Jaziri escapes ATP sanctions for Tashkent withdrawal
The ATP has cleared Arab No1 tennis player Malek Jaziri of any “wrongdoing” following his withdrawal from a match in Tashkent against Israel’s Amir Weintraub last week, a statement has confirmed.
Last Friday, Tunisian Jaziri was scheduled to face Weintraub in the quarter-final of the Challenge Tour event, but pulled out prior to the contest upon receiving an email from the Tunisian Tennis Federation ordering him not to play.
Jaziri, who was also carrying a knee injury at the time and cited the problem as the reason for his withdrawal, was concerned he would face career-damaging repercussions for pulling out, according to his brother Amir Jaziri.
However, following an investigation, the ATP has relieved Jaziri of any culpability, although the International Tennis Federation (ITF) is still looking into the matter.
"We have found no wrongdoing on the part of the player and all of the information we have gathered has been passed on to the ITF," the statement said.
ITF spokeswoman Barbara Travers said its investigation of the alleged forced pullout was ongoing.
"The ITF takes any matter regarding discrimination very seriously and this incident will be discussed by the ITF Board of Directors at its regularly scheduled meeting on 31 October — 1 November in Cagliari, Italy," Travers wrote in an email published by USA Today.
"We have asked the Federation Tunisienne de Tennis to make any relevant submissions to the ITF ahead of that meeting."
If the Tunisian federation is found guilty of any wrongdoing, it could face possible punishment from the ITF, including a suspension from the Davis Cup and even future Olympics.
Jaziri's withdrawal was first brought to public attention by his brother, Amir, after he spoke on Tunisian radio about the situation the world No165 had become engulfed in.
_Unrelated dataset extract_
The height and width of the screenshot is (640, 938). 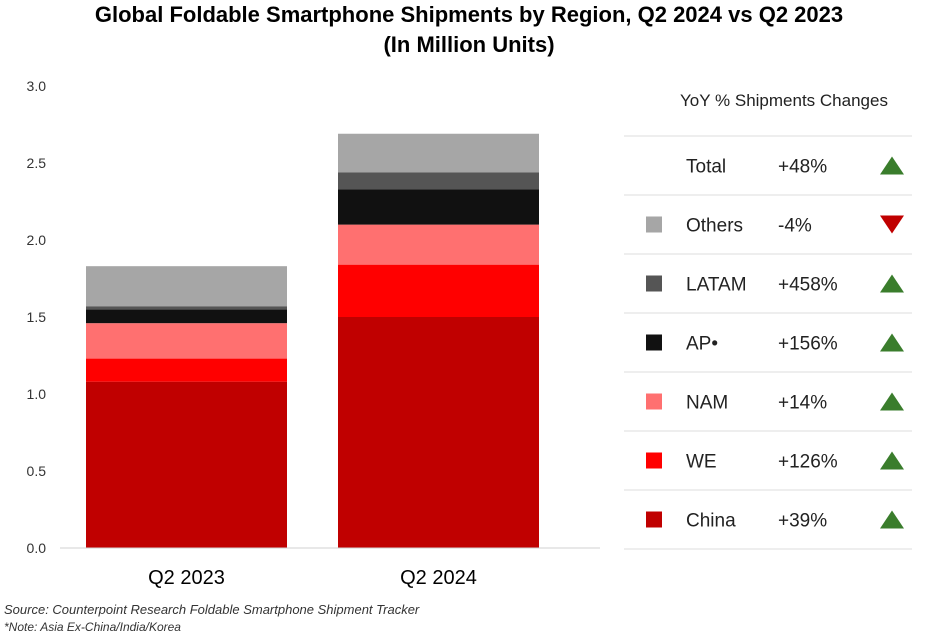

Amir revealed that an email had been sent by the Tunisian Tennis Federation ordering Malek to withdraw from the tournament.
"Following a meeting this afternoon with the Ministry of Youth and Sports, I have the immense regret to inform you that you are ordered not to play against the Israeli player," the federation's email reportedly said.
Jaziri also had to contend with threatening messages on various social media outlets, warning him not to play the match.
Sport360's tennis expert Reem Abulleil explained: "Besides the pressure from the federation, Jaziri was also under a lot of pressure from scores of Tunisians, who trolled his Facebook page the second they found out he might play an Israeli.
"Considering he and his family live in Tunisia – a country that until this day remains unstable and unsafe after the revolution – it is not easy to ignore such angry hate comments bearing in mind that his own safety along with his family’s could be jeopardised."